Lush green valleys and rugged mountains, sheer cliffs and wild, frothing, slate-grey seas. Bagpipes, baroque cathedrals and the smell of grilled seafood. The architectural grace of Santiago de Compostela and the industrial churn of Vigo. Galicia, the north-west corner of Spain, is a diverse region, but amid the variety there are two constants: first, it’s one of the best places to eat seafood in the world; and, second, its wild landscape, seemingly more Scottish than Spanish, is the most beautiful on the Iberian peninsula.
Galicia is also large, about three-quarters the size of the Netherlands, and so for this guide we’ll travel along its coast, picking out some of the best beaches, coastal towns and seafood restaurants from Ribadeo and Ortigueira in the north via A Coruña and the Costa da Morte and then south to the area known as the Rías Baixas. Although Galicia is good to visit all year round, the best time to go is from June to September. However, even during the hottest months of the year, be prepared for rain, which can be heavy and, at times, persistent.
RIBADEO TO ORTIGUEIRA
Praia das Catedrais, Ribadeo
In Galician, Praia das Catedrais means “beach of the cathedrals” and, as you walk along this beach and through the arches and craggy domes sculpted into the rocks by wind and sea, it is easy to see why.

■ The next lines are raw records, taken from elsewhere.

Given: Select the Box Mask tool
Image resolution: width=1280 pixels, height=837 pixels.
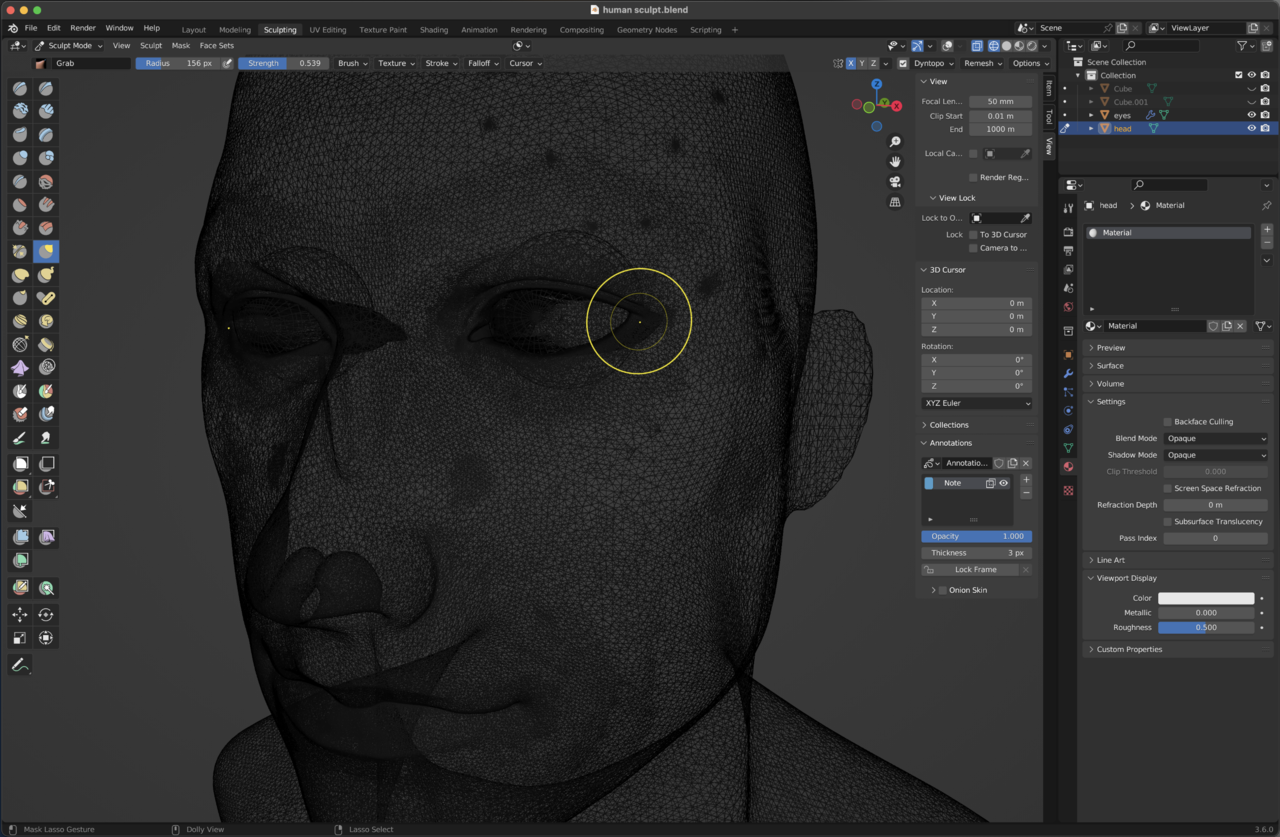Looking at the screenshot, I should pos(20,464).
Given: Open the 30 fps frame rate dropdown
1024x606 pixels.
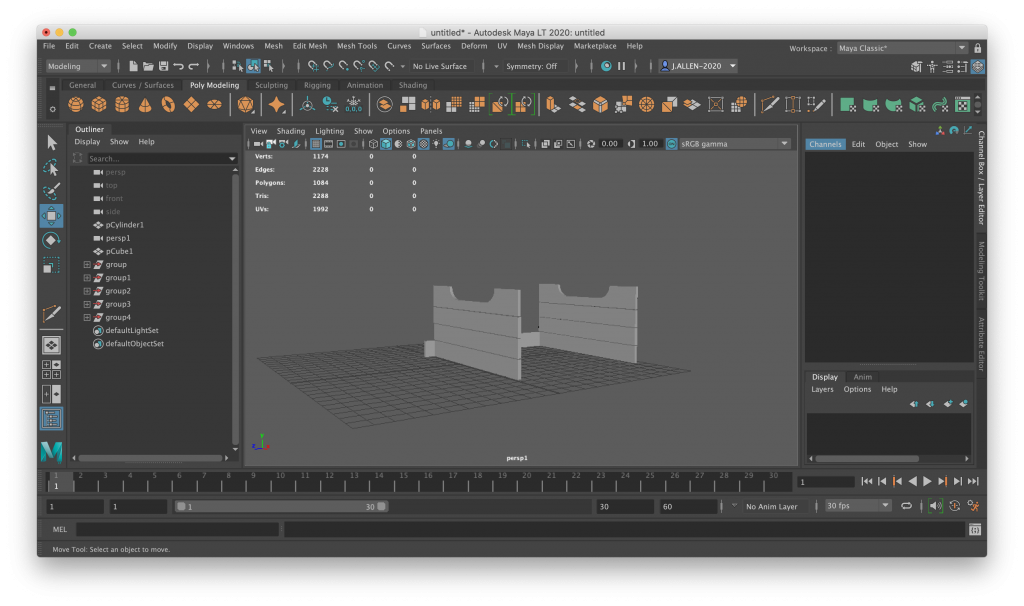Looking at the screenshot, I should tap(857, 506).
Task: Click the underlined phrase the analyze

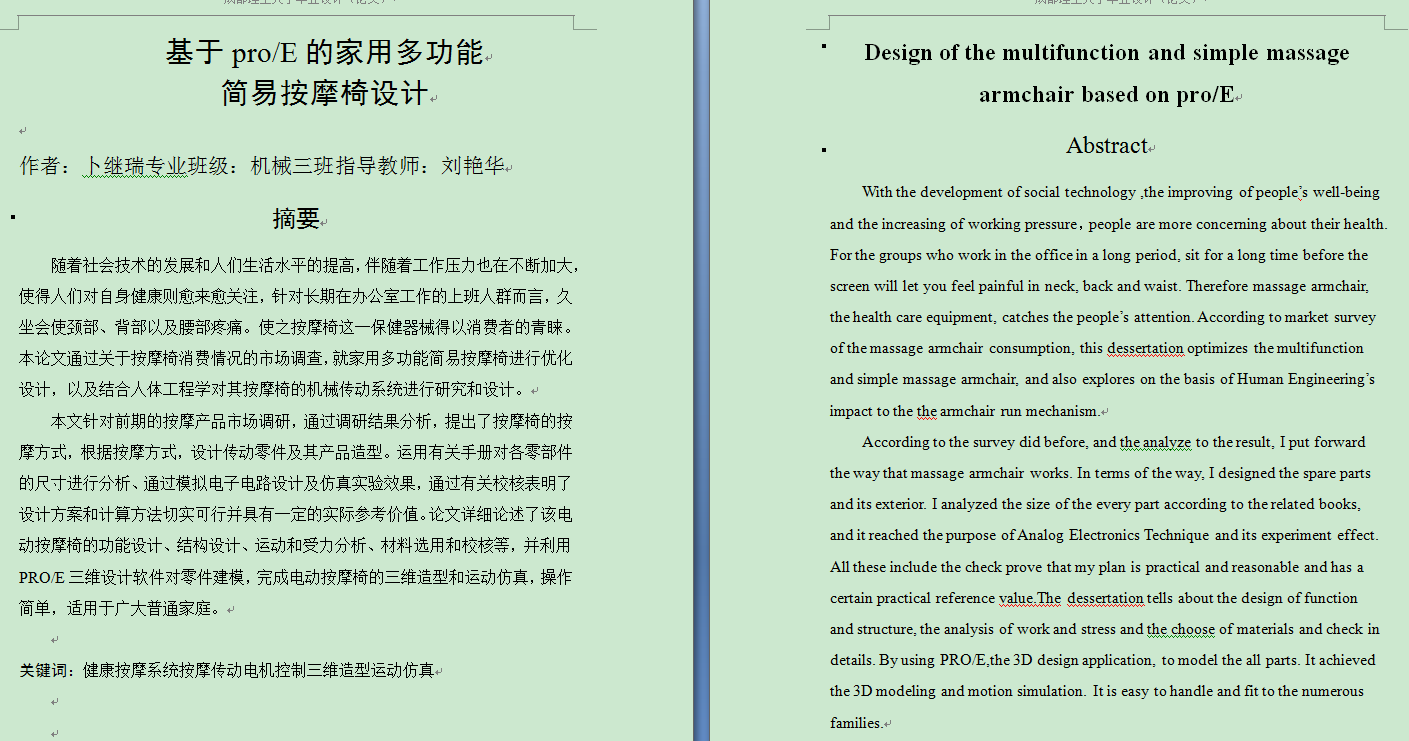Action: click(x=1157, y=442)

When the tide is low, and the weather holds, it’s possible to spend hours exploring the sea caves. In summer (1 July to 30 September) and Easter week, numbers are controlled and it’s vital to book a visit to the beach (free) at ascatedrais.xunta.gal.

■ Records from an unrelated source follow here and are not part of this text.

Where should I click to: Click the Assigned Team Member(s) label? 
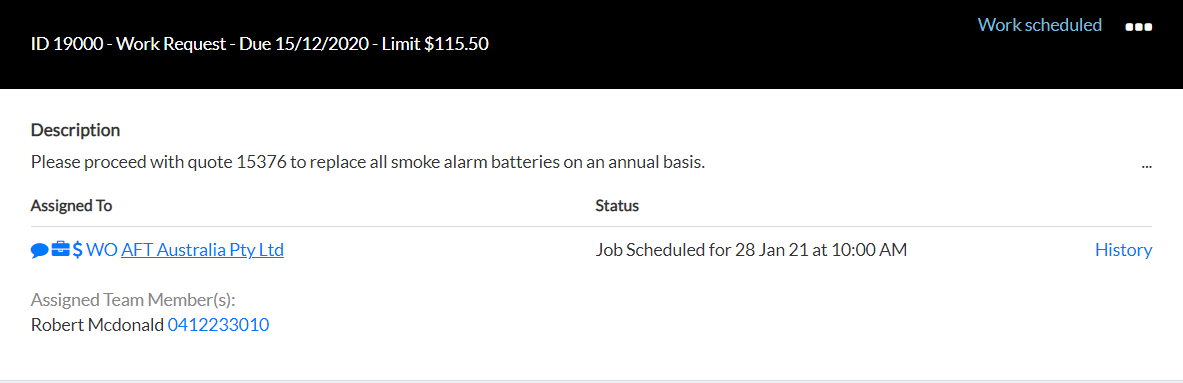134,299
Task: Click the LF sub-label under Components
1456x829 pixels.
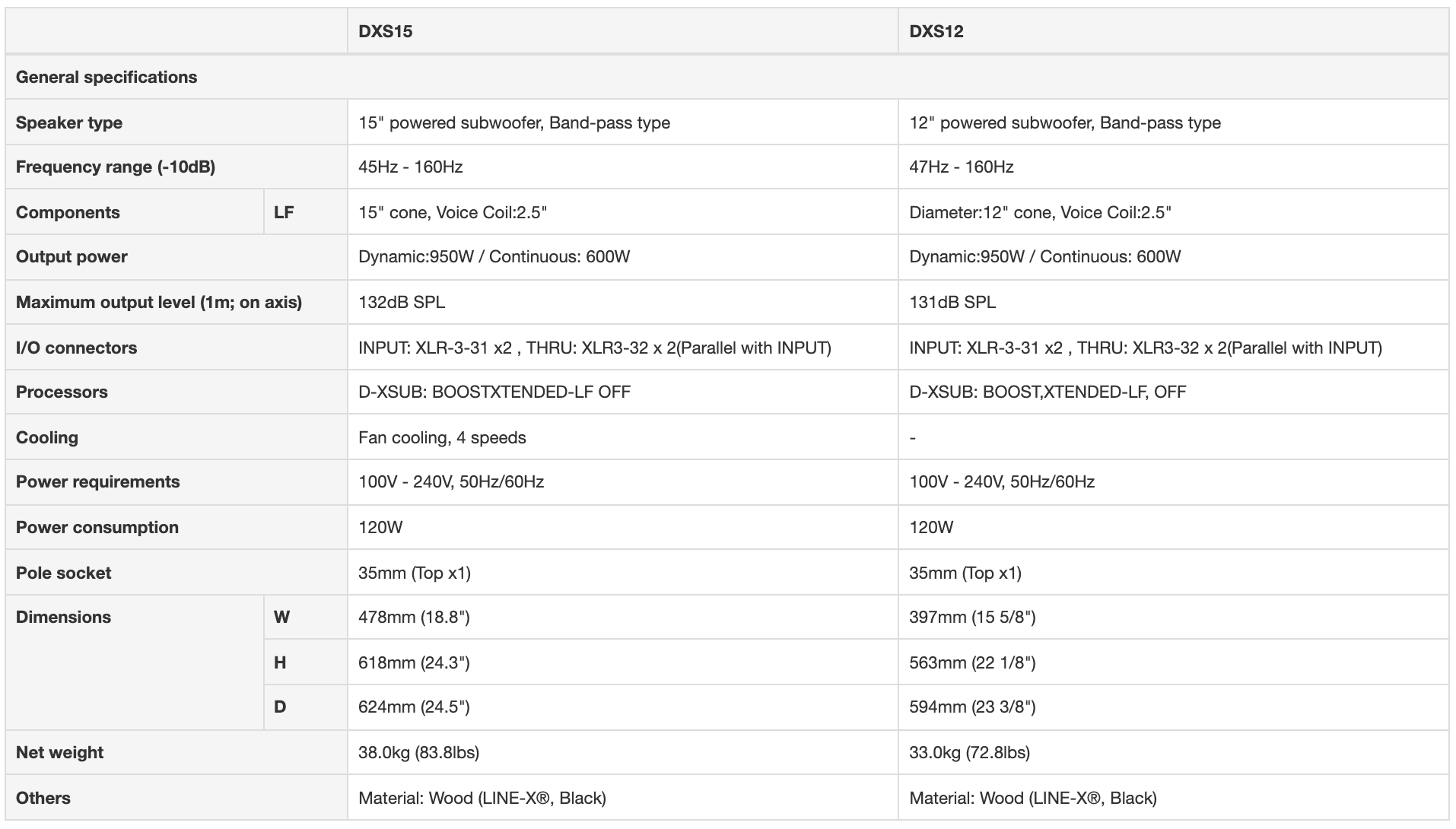Action: (284, 213)
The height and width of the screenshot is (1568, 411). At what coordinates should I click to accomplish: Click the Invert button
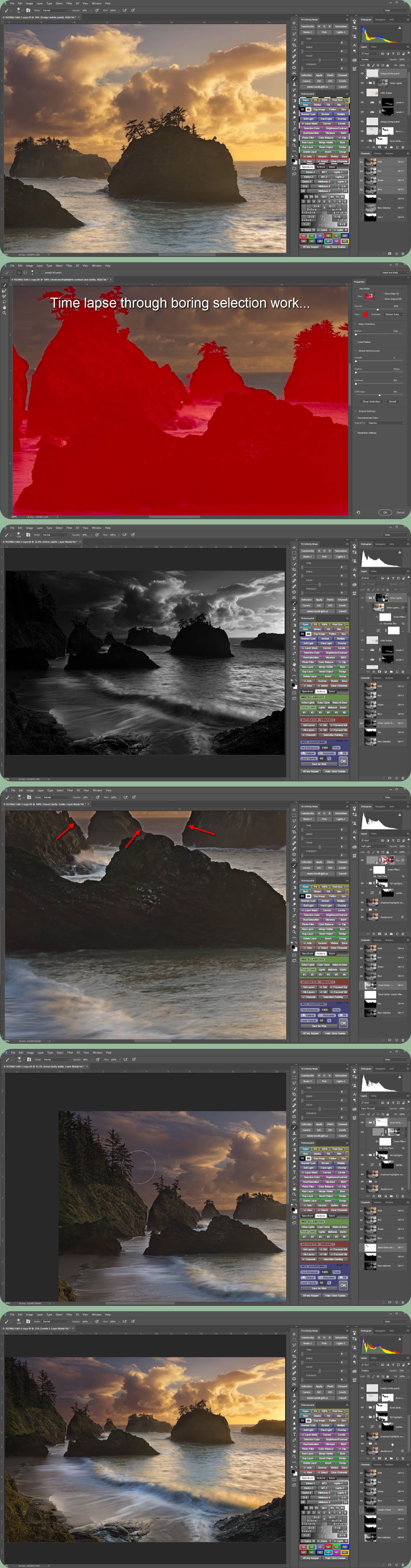coord(392,401)
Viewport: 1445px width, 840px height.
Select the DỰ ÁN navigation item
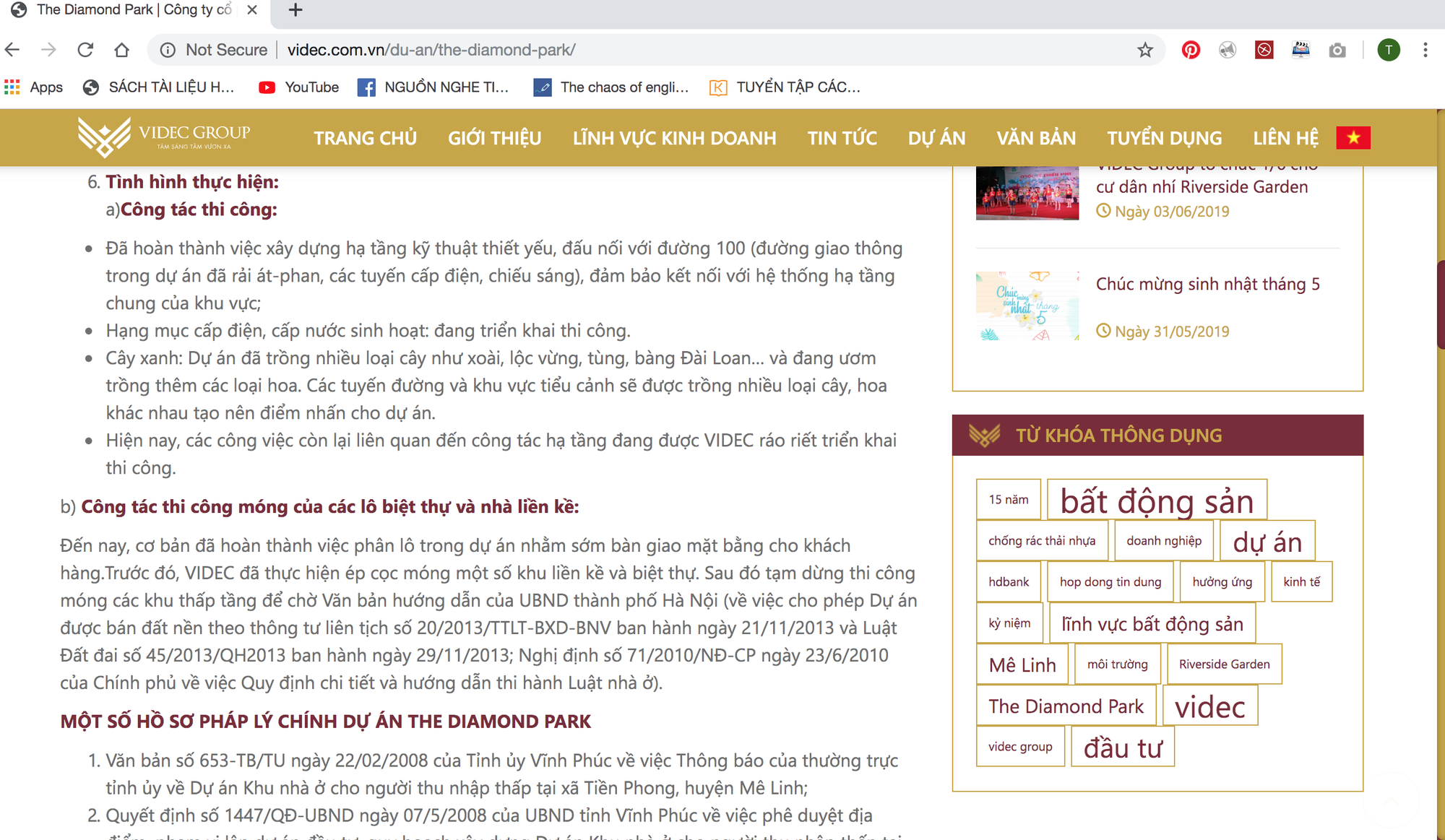click(x=936, y=138)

O Barqueiro and Estaca de Bares
O Barqueiro, a small, tranquil fishing village of multicoloured houses, is the perfect place to pass the afternoon staring out at the bay while sipping a nice glass of albariño, Galicia’s most famous grape varietal. From here it’s only a 15-minute drive north to Estaca de Bares, the most northerly point of the Iberian peninsula. Its 19th-century lighthouse is a quiet place from which to appreciate the uninterrupted views of the Bay of Biscay and the relentless ferocity of the Atlantic.

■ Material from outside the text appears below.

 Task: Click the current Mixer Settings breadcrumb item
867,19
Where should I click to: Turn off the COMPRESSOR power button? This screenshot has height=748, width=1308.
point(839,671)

Set amid rolling hills covered with pines and eucalyptus trees, Viveiro is on the estuary of the river Landro. It is a picturesque place, with walls that have withstood pirate attacks and plagues, and springs that have attracted countless Santiago pilgrims. Wander through its idyllic squares, its grand entrance gates and over its medieval bridges. Covas beach is also only a short walk from the town centre.
Praia de Xilloi, O Vicedo
Replete with dunes, imposing cliffs, and fine white sand, this kilometre-long beach is one of the best in Lugo province. The turquoise waters, although brisk, are not too dissimilar to the Caribbean. The beach has parking, showers and restaurants nearby and is a good place for families.
Where to eat and drink
A Lonxa, Burela
This traditional cafe-bar-restaurant is the haunt of local fishermen. It may have a school-canteen vibe but the food is simple and delicious. The product is the protagonist here, not the chef. Try the steamed clams (€12) to start, followed by the fried bonito (€10). The swordfish is also excellent.